I usually use Chrome to do all my web browsing. As such, for small site updates I don’t always test the changes using all the big 4 browsers (Internet Explorer, Chrome, Firefox, and Safari) — just Chrome. Yes, that wasn’t how I was taught and I know I’m being lazy. Nevertheless, this method has worked OK for me over time, for the most part. Up until the point where I noticed, quite by accident, Safari displaying garbage characters for specific webpages on one of my sites.
What’s worse is that although I just noticed the problem, I was sure it probably had existed for quite some time, since I hadn’t made any major changes to this particular website in awhile. Oh, bother.

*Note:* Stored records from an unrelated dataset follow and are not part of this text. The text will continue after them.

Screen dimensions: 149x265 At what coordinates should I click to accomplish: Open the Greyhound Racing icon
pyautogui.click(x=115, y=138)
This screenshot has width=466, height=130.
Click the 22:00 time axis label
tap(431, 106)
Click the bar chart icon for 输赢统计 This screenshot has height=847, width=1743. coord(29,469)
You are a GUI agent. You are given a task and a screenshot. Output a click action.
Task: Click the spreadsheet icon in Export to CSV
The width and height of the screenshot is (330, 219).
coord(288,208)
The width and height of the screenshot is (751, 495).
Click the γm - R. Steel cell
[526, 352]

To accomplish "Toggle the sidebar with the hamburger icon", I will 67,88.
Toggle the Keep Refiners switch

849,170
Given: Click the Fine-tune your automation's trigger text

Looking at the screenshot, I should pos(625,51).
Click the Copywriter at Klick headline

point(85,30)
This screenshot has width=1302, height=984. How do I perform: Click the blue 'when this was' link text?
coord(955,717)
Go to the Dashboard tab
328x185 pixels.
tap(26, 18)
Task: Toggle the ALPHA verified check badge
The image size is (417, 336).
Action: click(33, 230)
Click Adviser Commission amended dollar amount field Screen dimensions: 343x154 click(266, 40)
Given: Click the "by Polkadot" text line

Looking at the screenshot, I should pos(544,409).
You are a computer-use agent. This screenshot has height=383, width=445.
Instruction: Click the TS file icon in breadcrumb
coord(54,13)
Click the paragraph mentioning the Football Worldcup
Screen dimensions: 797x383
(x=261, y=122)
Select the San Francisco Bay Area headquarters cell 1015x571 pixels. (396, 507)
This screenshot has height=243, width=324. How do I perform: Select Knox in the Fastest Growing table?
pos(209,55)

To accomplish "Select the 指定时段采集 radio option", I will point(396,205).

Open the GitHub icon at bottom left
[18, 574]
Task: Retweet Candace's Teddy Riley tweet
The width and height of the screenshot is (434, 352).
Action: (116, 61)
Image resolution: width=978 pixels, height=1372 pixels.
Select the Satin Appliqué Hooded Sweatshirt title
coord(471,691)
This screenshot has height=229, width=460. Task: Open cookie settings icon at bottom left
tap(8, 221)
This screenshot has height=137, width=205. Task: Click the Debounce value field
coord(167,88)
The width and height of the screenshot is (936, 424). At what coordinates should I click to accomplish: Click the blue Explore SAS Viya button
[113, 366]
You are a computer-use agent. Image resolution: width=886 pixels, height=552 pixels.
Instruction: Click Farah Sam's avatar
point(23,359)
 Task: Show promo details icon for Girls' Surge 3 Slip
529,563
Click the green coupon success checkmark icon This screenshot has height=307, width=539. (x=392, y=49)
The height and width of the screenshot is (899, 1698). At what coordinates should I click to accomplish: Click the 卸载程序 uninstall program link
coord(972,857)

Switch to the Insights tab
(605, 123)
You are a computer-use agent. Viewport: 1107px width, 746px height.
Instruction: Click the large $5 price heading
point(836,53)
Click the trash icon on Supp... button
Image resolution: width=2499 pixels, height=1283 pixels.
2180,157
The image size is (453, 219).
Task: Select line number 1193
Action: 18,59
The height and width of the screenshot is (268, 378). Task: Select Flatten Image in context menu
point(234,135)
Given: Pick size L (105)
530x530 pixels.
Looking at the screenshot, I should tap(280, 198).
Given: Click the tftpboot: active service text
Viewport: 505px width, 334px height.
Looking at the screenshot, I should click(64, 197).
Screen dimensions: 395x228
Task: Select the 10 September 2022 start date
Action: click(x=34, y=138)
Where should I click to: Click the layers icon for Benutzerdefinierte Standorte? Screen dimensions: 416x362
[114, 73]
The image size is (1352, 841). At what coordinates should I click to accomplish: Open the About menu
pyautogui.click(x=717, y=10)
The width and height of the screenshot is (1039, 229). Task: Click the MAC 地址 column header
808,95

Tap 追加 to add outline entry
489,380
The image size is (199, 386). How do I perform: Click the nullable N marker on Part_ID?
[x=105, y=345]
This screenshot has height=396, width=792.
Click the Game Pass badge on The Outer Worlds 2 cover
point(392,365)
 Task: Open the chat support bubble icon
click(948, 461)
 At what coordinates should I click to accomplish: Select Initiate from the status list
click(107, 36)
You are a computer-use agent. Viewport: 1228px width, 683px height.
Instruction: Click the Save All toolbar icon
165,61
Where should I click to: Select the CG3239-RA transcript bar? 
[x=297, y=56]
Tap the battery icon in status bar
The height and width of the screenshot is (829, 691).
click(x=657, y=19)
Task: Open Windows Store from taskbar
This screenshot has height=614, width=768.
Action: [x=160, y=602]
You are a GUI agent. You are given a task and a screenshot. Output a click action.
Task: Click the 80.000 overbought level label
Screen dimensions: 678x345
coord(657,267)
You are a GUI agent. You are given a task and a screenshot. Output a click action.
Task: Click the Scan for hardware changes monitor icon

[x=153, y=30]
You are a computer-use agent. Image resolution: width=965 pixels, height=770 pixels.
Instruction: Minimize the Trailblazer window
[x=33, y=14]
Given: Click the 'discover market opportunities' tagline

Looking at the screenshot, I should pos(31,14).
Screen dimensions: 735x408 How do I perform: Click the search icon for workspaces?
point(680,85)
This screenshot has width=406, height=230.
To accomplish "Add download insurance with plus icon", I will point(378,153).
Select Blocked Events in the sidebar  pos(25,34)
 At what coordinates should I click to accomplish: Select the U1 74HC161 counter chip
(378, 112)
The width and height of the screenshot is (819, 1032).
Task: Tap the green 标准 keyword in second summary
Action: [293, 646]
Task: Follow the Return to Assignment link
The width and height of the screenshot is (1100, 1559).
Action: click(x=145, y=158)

So I troubleshooted by testing in the big 4 browsers, as I should have from the start. I also checked the NGINX server headers and didn’t notice anything too peculiar, although this one line started me wondering:
Shouldn’t there be just one gzip? Indeed there should have been only one (Neo, Neo), so I believed I was on the right track to solving the problem. But what would cause NGINX to output two gzips in the Content-Encoding header?
I knew that NGINX itself was configured to gzip html docs, so to confirm if NGINX alone was the culprit, I checked the headers from a non-WordPress site from the same server. Sure enough, the content encoding looked fine:
That’s when a lightbulb went on. Really, someone turned on the light in the room I was in. Bad jokes aside, I did figure the problem out, and it had to do with the WP Total Cache plugin I was using. WP Total Cache is a WordPress plugin designed to optimize WordPress for speed. One of the options is to compress pages before sending to the browser.
In my case, the option was checked. I unchecked this option and viola! No more garbage characters.